Chaque canton a également des districts. Contrairement aux communes, les districts ne sont pas issus de la Constitution fédérale, mais seulement des constitutions des cantons.

Les municipalités occupent une place modeste dans la Constitution. L’art. 50 CF ne reconnaît que l’existence des communes.
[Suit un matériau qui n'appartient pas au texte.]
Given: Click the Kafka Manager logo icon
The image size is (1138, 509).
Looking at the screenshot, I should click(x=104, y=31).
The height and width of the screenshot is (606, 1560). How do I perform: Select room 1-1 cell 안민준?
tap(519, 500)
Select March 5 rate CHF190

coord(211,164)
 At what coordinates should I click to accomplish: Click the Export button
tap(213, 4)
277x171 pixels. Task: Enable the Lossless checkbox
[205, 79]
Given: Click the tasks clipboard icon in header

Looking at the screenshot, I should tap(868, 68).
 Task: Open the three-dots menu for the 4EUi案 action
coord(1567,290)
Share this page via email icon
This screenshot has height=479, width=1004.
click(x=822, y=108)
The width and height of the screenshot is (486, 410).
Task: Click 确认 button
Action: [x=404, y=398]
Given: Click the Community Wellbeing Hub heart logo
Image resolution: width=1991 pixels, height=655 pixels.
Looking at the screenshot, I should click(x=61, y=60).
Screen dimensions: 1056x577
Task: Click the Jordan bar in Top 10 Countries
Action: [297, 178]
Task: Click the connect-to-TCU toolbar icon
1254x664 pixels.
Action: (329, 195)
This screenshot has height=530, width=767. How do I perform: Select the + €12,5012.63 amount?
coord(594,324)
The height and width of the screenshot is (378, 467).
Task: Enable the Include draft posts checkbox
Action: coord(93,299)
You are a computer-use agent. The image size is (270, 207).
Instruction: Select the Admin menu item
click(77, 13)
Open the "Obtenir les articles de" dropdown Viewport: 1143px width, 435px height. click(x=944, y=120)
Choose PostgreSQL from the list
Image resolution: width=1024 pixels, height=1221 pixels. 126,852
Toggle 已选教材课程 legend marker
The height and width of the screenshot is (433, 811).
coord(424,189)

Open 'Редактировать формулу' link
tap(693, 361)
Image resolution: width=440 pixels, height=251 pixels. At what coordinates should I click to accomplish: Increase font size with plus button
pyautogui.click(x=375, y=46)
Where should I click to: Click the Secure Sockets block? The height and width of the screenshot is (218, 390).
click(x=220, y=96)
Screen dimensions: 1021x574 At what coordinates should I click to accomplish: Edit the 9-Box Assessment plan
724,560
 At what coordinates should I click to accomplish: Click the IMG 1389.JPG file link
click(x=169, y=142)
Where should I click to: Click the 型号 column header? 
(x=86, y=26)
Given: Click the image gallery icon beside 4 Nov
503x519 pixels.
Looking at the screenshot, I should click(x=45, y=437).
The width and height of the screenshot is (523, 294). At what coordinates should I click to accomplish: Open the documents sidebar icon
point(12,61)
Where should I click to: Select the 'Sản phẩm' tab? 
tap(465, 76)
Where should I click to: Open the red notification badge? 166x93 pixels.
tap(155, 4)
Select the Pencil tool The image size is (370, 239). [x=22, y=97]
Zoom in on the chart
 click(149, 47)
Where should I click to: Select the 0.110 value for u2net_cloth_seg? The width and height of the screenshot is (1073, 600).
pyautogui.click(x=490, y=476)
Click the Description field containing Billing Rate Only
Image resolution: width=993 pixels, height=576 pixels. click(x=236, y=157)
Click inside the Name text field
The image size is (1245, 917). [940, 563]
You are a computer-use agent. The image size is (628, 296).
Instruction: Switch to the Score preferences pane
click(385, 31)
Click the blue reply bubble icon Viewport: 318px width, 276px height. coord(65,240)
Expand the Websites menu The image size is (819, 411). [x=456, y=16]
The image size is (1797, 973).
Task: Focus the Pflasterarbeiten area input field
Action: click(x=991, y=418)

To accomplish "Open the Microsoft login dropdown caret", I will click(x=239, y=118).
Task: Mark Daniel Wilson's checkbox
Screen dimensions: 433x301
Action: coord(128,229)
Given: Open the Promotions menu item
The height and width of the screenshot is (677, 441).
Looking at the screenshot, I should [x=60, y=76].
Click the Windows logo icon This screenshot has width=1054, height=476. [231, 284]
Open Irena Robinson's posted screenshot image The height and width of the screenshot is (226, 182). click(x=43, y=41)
Les cantons ont une autonomie complète dans la création des municipalités, art. 50 (1). La Confédération tient compte de l’autonomie des municipalités dans la législation, art. 50 (2) CF. Et elle prend en compte la situation particulière des villes et des régions de montagne, art. 50 (3).

Les types de communes

Il y a des communes politiques ou communes d’habitants (politische Gemeinden ou Einwohnergemeinden), des communes bourgeoises ( Bürgergemeinden ou Gemeinden), des corporations (öffentlich-rechtliche Körperschaften), des communes spéciales (Spezialgemeinden) et environ 2600 communes ecclésiastiques (Kirchgemeinden) de diverses confessions.

Organisation et tâches

L’organisation des municipalités varie d’un canton à l’autre.  En Suisse, il y a encore environ 2 200 municipalités.

La plus grande d’entre elles, Zurich, compte environ 400 000 habitants, la plus petite est Corripo (canton du Tessin) avec une vingtaine d’habitants. Scuol (canton des Grisons) est la plus grande commune, Rivaz (Vaud) la plus petite commune.

Le principe selon lequel les municipalités accomplissent les tâches que les cantons n’accomplissent pas est le principe de subsidiarité (les trois niveaux de la Constitution fédérale : confédération, cantons et municipalités (art. 3 et art. 50 de la Constitution fédérale).

Dans leurs constitutions, les cantons définissent la personnalité juridique, l’administration, le gouvernement, les institutions démocratiques et le système électoral. Les municipalités sont créées par les cantons.

Elles bénéficient de l’autonomie que chaque canton leur accorde et sont soumises au droit cantonal.

Il existe des tribunaux cantonaux pour les litiges entre municipalités et cantons. L’instance suprême de recours est le Tribunal fédéral à Lausanne.

Les autorités locales peuvent parfois renvoyer des affaires directement au Tribunal fédéral. Les tribunaux cantonaux ont deux instances pour trancher les litiges entre les citoyens et les municipalités.

Le pouvoir législatif

Les principaux piliers démocratiques de chaque municipalité sont la démocratie (directe) et les parlements élus par les citoyens (le plus petit nombre de communes) ou l’assemblée des citoyens. Les parlements ou assemblées sont le pouvoir législatif et l’organe suprême de la municipalité.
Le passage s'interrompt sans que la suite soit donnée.